John Patrick McEnroe, Jr. has won more men’s tennis titles than any player in history.
Born in Wiesbaden, West Germany–where his father was stationed with the U.S. Navy and his mother worked as a hospital nurse–on this date in 1959, John was the eldest of three boys. When he was nine months old, the family moved to the Douglaston neighborhood in Queens, New York, where John, Sr. worked as an advertising agent by day while attending Fordham Law School at night. Young John started playing tennis at eight and was playing regional tournaments by nine. At twelve, he was ranked seventh in his age group and joined the Port Washington Tennis Academy on Long Island, where he worked under the direction of legendary tennis coach Harry Hopman [Daily Dose, January 27], who had served as captain-coach of 22 Australian Davis Cup teams from 1939 to 1967. McEnroe attended Trinity School—ranked by Forbes as the top college prep high school in America–on the Upper West Side of New York City, where he played soccer, basketball and tennis. Following graduation in 1977, McEnroe won the mixed doubles at the French Open as an 18-year-old amateur and, one month later, qualified for the Men’s Singles at Wimbledon, where he became the youngest man to reach the semi-finals before being eliminated by Jimmy Connors. He accepted a tennis scholarship to Stanford University and, as a freshman, won the 1978 NCAA singles title while helping the Cardinal earn the team title.

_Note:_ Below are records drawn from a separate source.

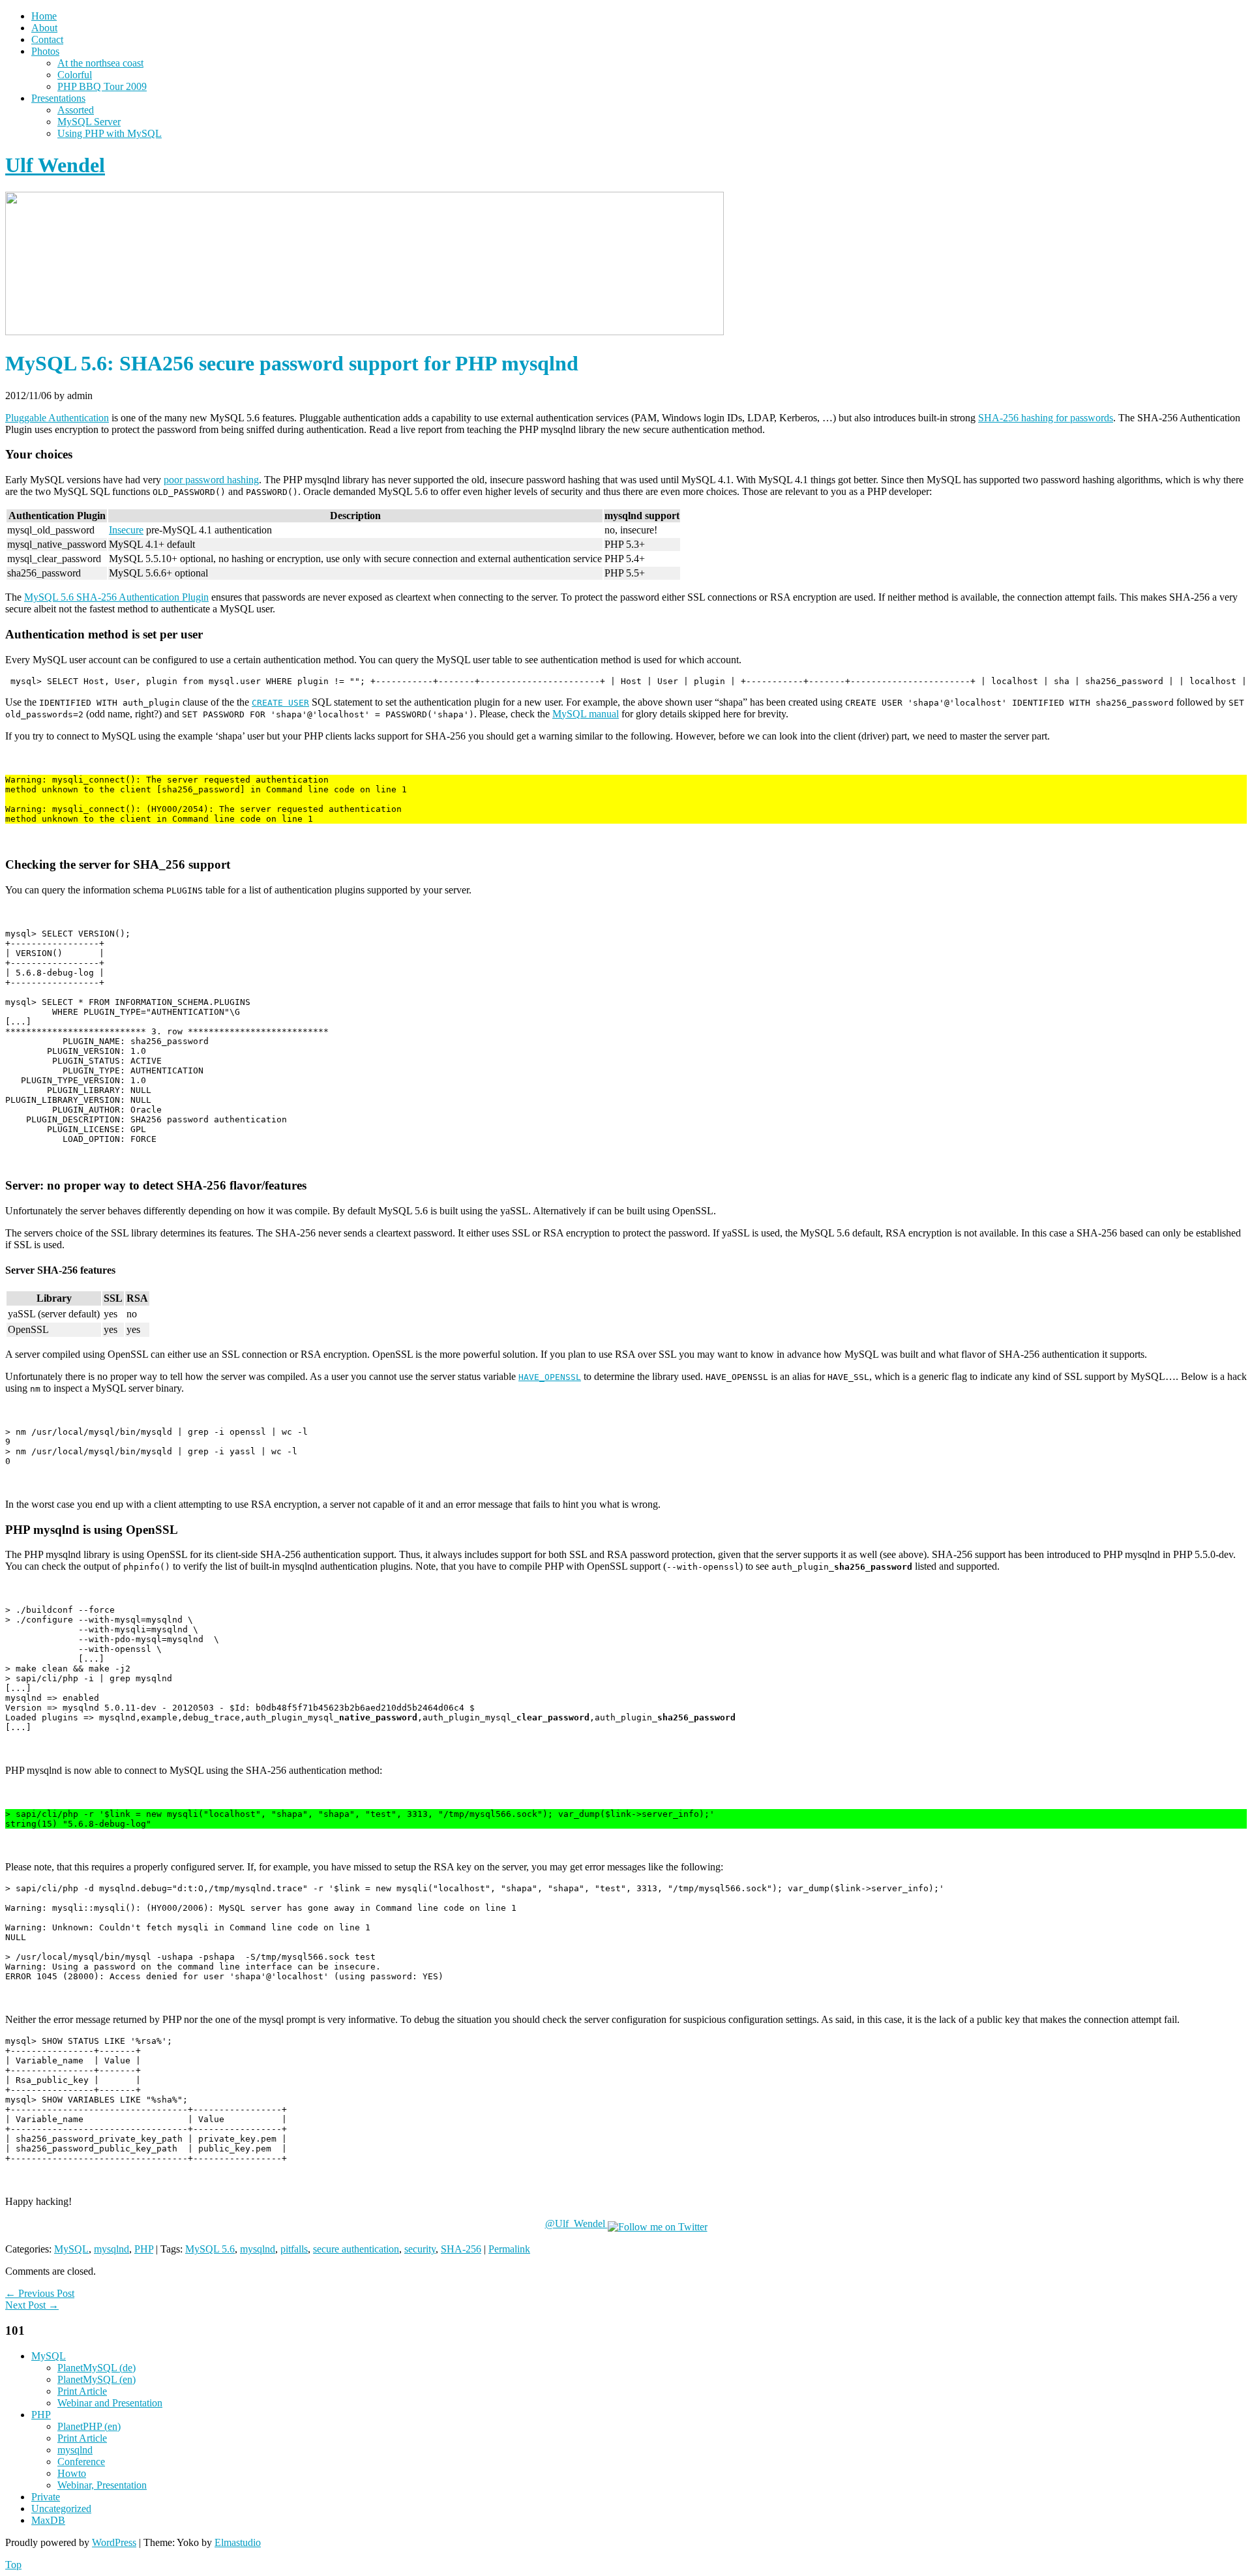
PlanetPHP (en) (89, 2426)
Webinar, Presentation (102, 2485)
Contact (47, 39)
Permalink (509, 2248)
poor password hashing (211, 479)
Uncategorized (61, 2508)
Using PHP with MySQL (109, 133)
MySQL (71, 2248)
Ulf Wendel (55, 165)
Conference (81, 2461)
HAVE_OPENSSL (549, 1377)
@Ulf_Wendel (576, 2223)
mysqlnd (111, 2248)
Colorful (74, 74)
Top (13, 2564)
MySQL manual (585, 713)
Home (44, 16)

Following his freshman year, McEnroe joined the ATP Tour, winning five tournaments and advancing to the fourth round of the 1978 U.S. Open en route to being named Newcomer of the Year. In 1979, he won a record 177 matches [singles and doubles], was victorious in ten tournaments and beat Vitas Gerulaitus in straight sets to become, at 20, the youngest male winner of the U.S. Open singles title since Pancho Gonzales in 1948. The following year, “Mac” went 88-18, won nine titles and faced Bjorn Borg in what many consider the greatest tennis match ever played—the 1980 Wimbledon Men’s Singles final. The match–which lasted four-and-a-half hours–required five sets, including a 34-point tiebreaker in the fourth, before the unflappable Swede outlasted the American to win his fifth straight Wimbledon singles title. McEnroe exacted revenge two months later, beating Borg in the U.S. Open. McEnroe bested Borg twice in 1981, ending his 41-match run at Wimbledon to claim his first singles title at the All England Club and at the U.S. Open in September to become the first player since Bill Tilden to win that event three straight times. McEnroe enjoyed the best season of the Open Era in 1984, going 82-3 while winning 13 of the 15 events he entered, including Wimbledon and the U.S. Open, while also claiming his fourth WCT title, third U.S. Pro Indoor Championship and second Grand Prix Masters crown. He took a sabbatical from tennis in 1986 but never regained his form and retired in 1992.
John McEnroe is one of the best singles tennis players of all time, having won 77 career titles [4th all-time], spent ten years ranked in the top ten and was four times ranked number one in the world. He is undoubtedly the finest doubles player of all time, having won 72 career titles and three Grand Slam events. Mr. McEnroe is possibly the greatest team player never to have played a team sport, as he was part of five Davis Cup-winning teams. He won 148 combined titles [singles, doubles, mixed doubles]—24 more than Jimmy Connors, his closest pursuer, and 52 more than Roger Federer—and did so with a sublime playing style built on finesse and agility. His serve did not overpower, but quick reflexes and an uncanny court sense led to his success. Arthur Ashe [Daily Dose, September 8] said, “Against Connors and Borg, you feel like you’re being hit with a sledgehammer, but McEnroe is a stiletto.” McEnroe revived American interest in the Davis Cup, which Connors and other top players shunned, saying, “My mother made me promise her I’d always play for my country if asked,” and had a career singles record of 41-8 and 18-2 in doubles in Davis Cup matches. The volatile left-hander was as well known for his on-court antics as he was for his tennis, as his competitive fire led to acerbic outbursts that landed him in trouble with umpires and tennis authorities. McEnroe won seven Grand Slam singles titles [four Wimbledon, three U.S. Open] and ten more in doubles. “Mac” compiled career singles record of 875-198 [81.55%] and earned over $12.5 million in prize money during his 15 year career. Mr. McEnroe was inducted into the International Tennis Hall of Fame in 1999 and now works as a tennis commentator for several television networks.